Texto de leitura
○ ○ ○ ○ ○

No plano fático, os diversos interesses surgem da realidade e podem ser compatíveis, concordantes, ou podem trazer conflitos, tendo em vista que a valoração fica a cargo dos diferentes sujeitos, na diversidade social.

Interesse tem, portanto, sentido mais amplo que o de direito, daí sua utilização por nós para a presente obra como uma realidade distinta do direito.

Goffredo Telles Junior (1980, p. 389-413) ensina que o Direito Subjetivo é a permissão dada por meio de uma norma jurídica. Essa permissão tem duas espécies, portanto são de duas espécies os Direitos Subjetivos: (a) de primeiro grau: são os Direitos Subjetivos comuns da existência, isto é, as permissões dadas por meio do Direito Objetivo para a prática dos atos da vida corrente; (b) de segundo grau: são os Direitos Subjetivos de proteger os direitos comuns da existência, isto é, são os direitos de defender direitos, os direitos-proteção. O Direito Subjetivo não é o interesse protegido, uma vez que o interesse não pode constituir uma permissão. O interesse é um bem, um objeto que interessa.

Maria Helena Diniz (1993, p. 226-227) expõe os motivos pelos quais direitos e interesses são distintos, da seguinte forma:

a) há interesses, protegidos pela lei, que não constituem direitos subjetivos; p. ex., no caso das leis de proteção aduaneira à indústria nacional, as empresas têm interesse na cobrança de altos tributos pela importação de produtos estrangeiros, mas não tem nenhum direito subjetivo a tais tributos; b) há hipóteses de direitos subjetivos em que não existe interesse da parte do titular, como: os direitos do tutor ou do pai em relação ao pupilo e aos filhos são instituídos em benefício dos menores e não do titular; c) na verdade, quando se afirma que direito subjetivo é um “interesse”, o que se está dizendo é que o direito subjetivo é um bem material ou imaterial que interessa; p. ex.: direito à vida, à liberdade, ao nome, à honra, etc. Ora interesse é utilidade, vantagem ou proveito assegurado pelo direito; logo, não tem sentido dizer que direito subjetivo é objeto que interessa.

○ ○ ○ ○ ○

Registros de dados

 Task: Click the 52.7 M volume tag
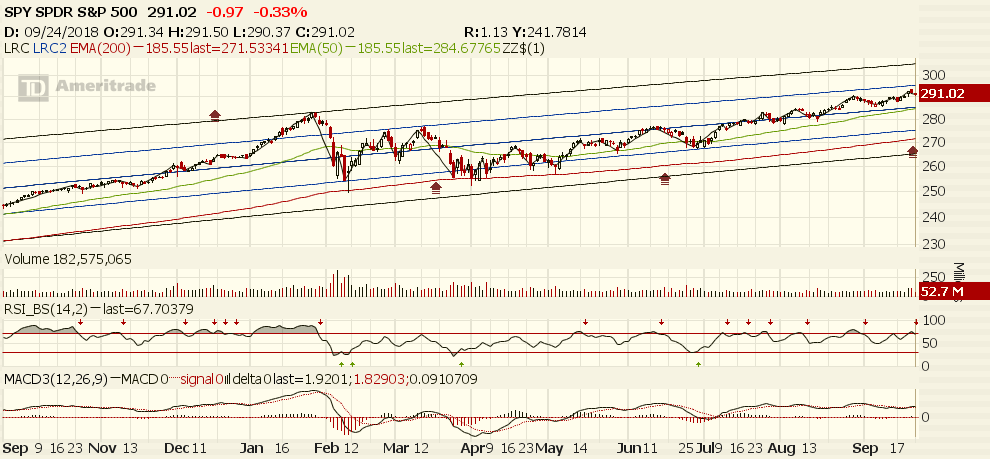point(941,292)
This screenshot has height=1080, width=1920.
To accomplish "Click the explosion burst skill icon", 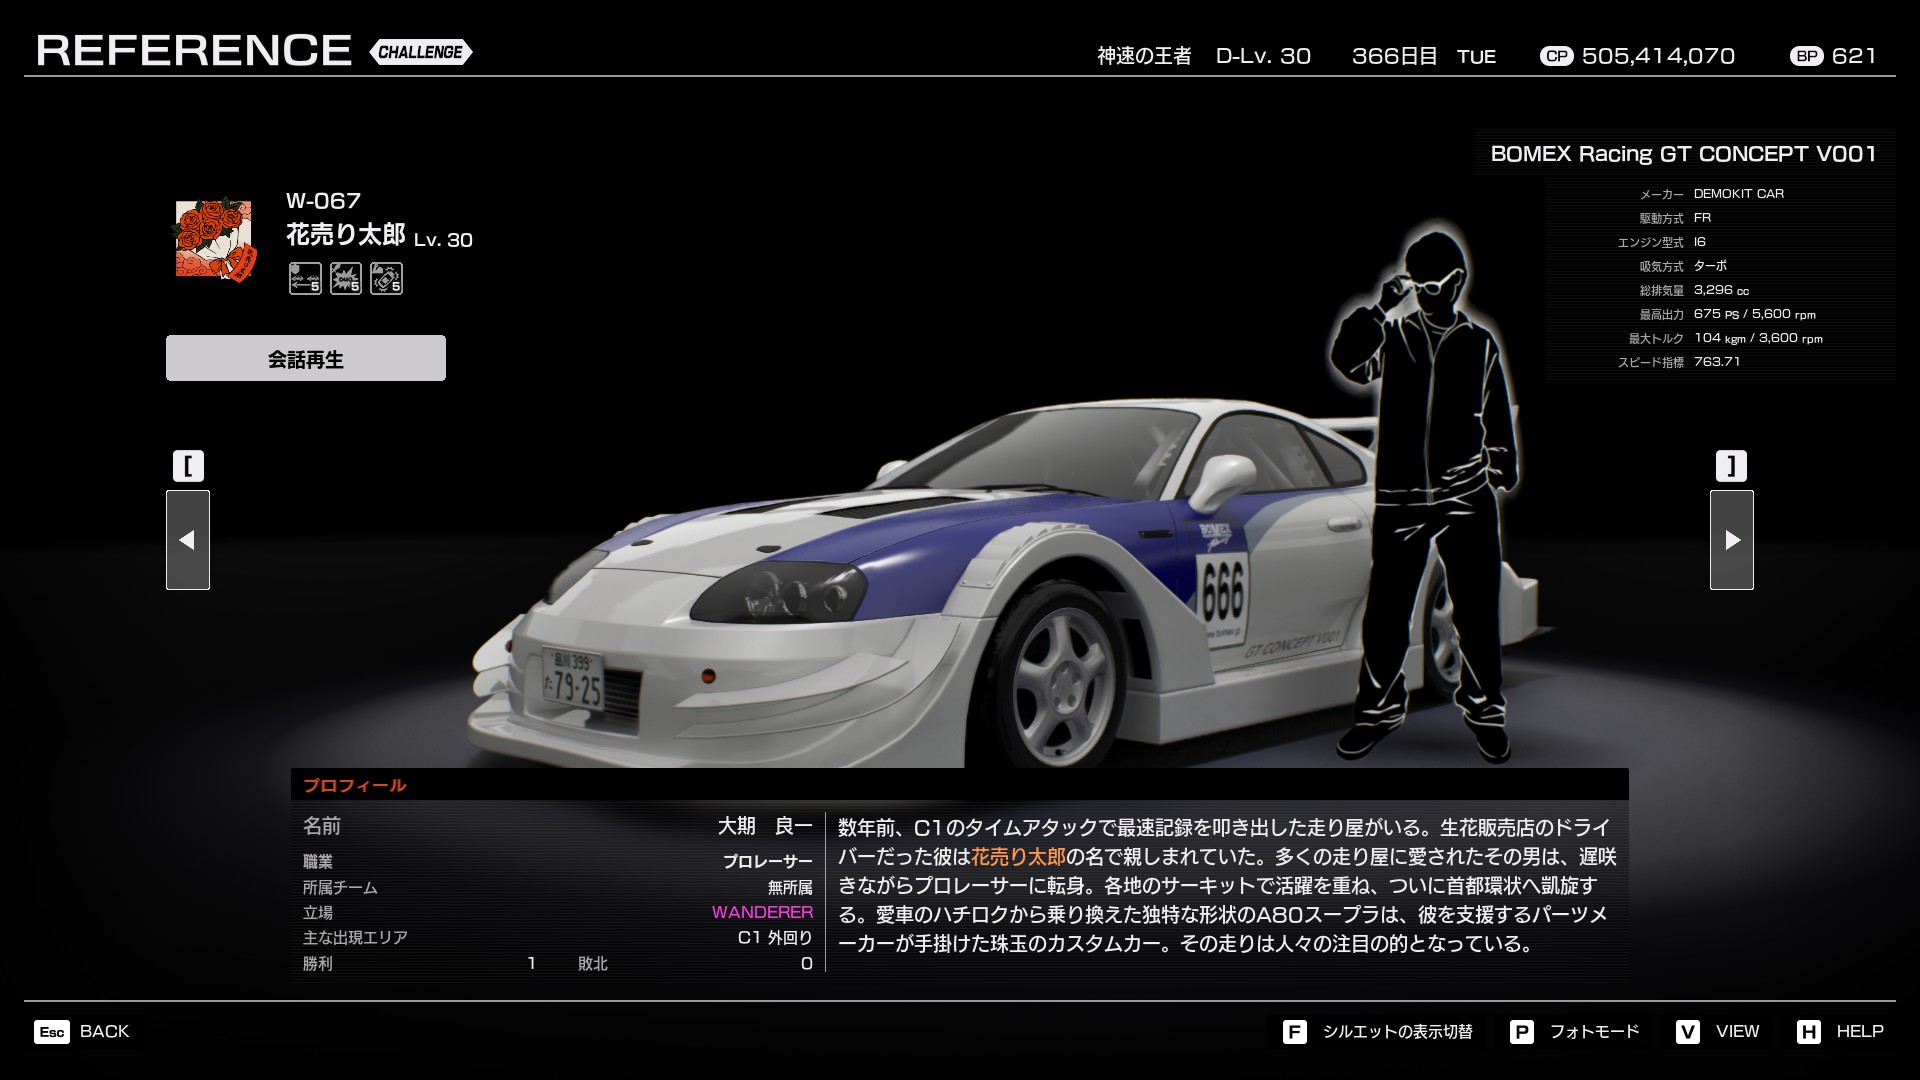I will click(346, 278).
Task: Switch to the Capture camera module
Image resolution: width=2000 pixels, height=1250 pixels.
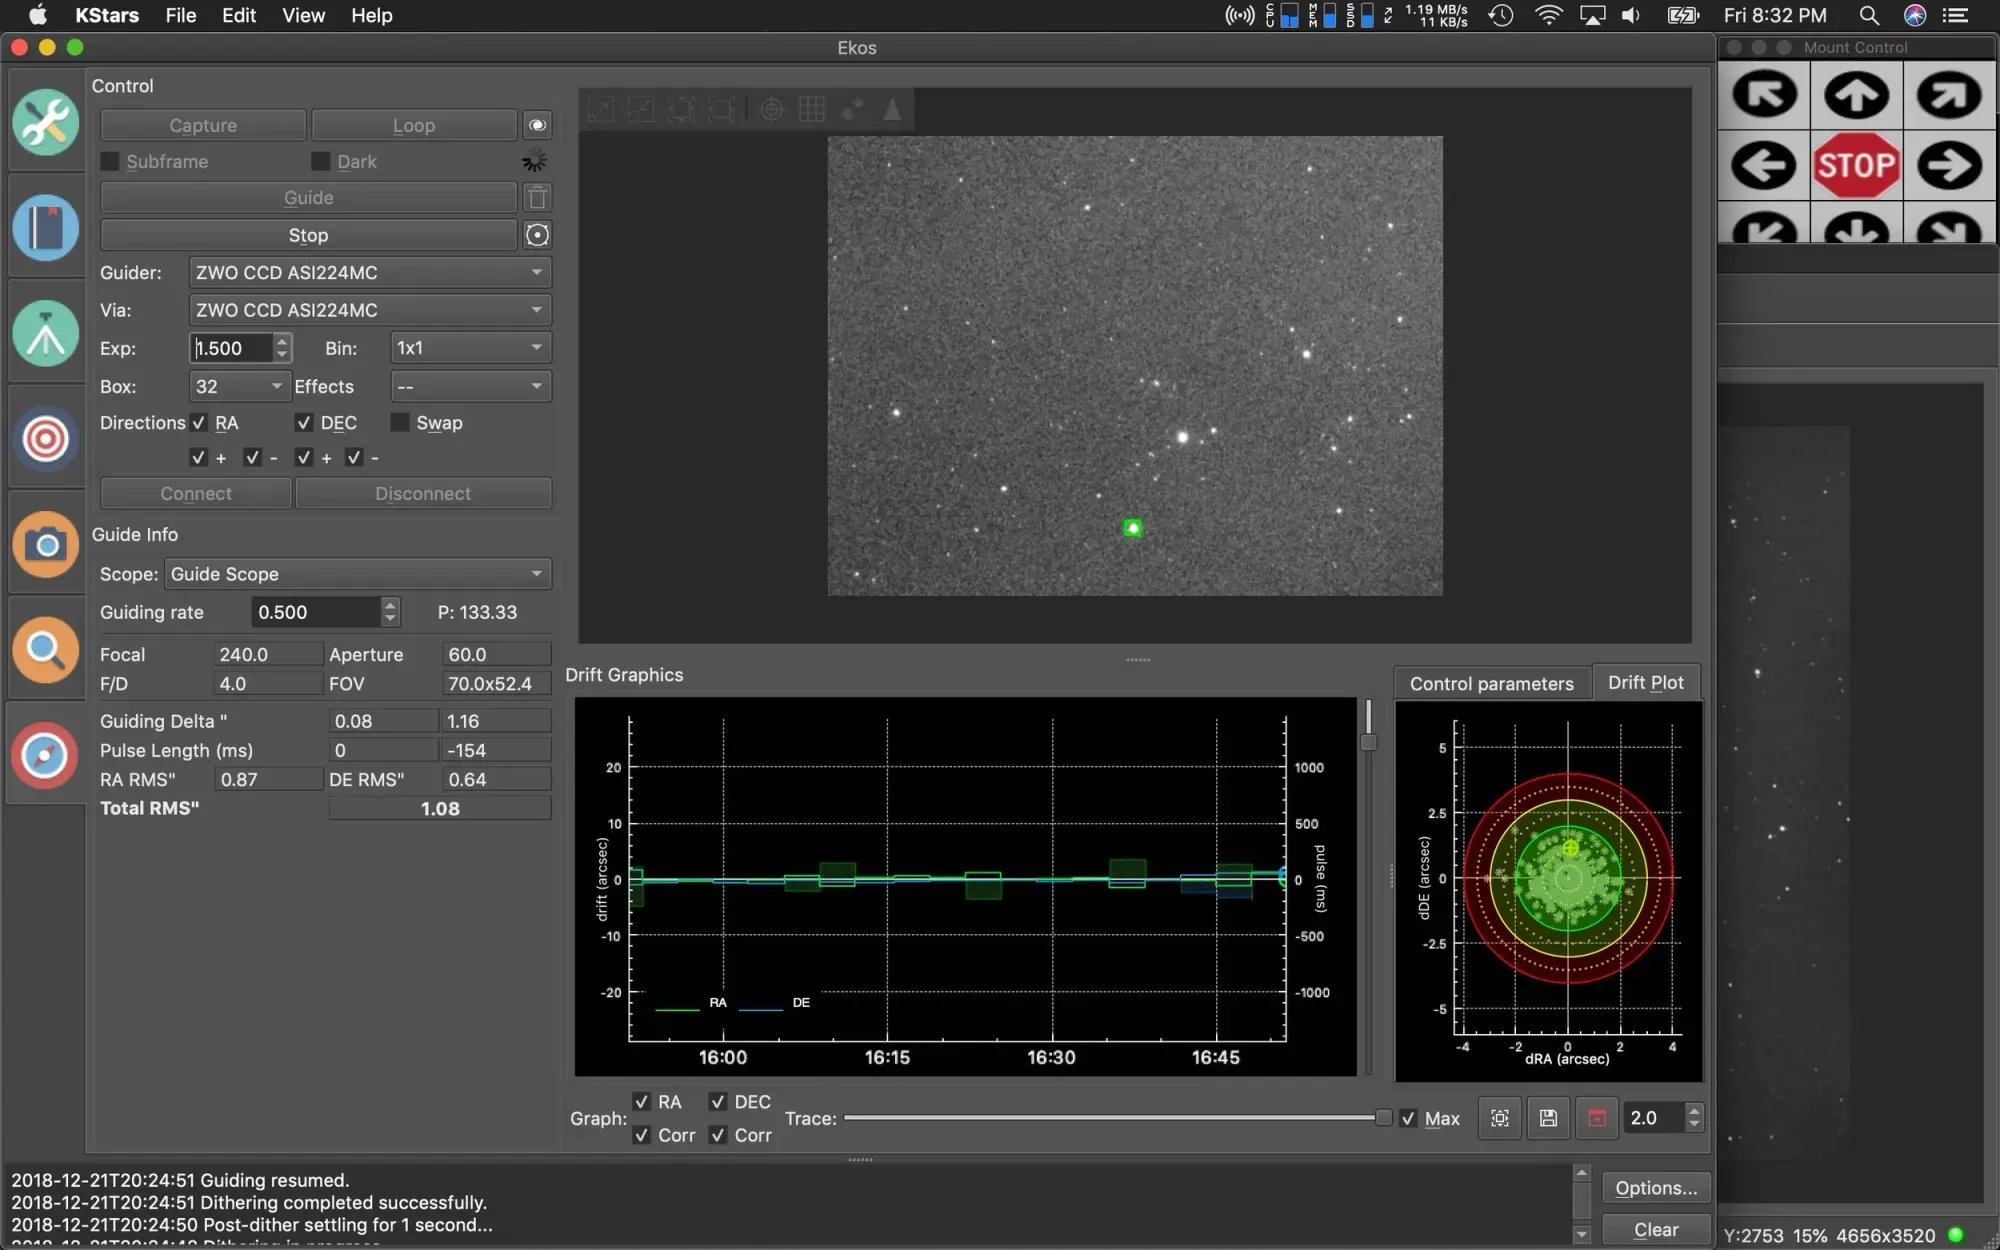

○ ○ ○ ○ ○

Requisitos da tarefa
No texto sobre direito e interesse, o que é o interesse segundo Goffredo Telles Junior?

Resposta correta
O interesse é um bem, um objeto que interessa.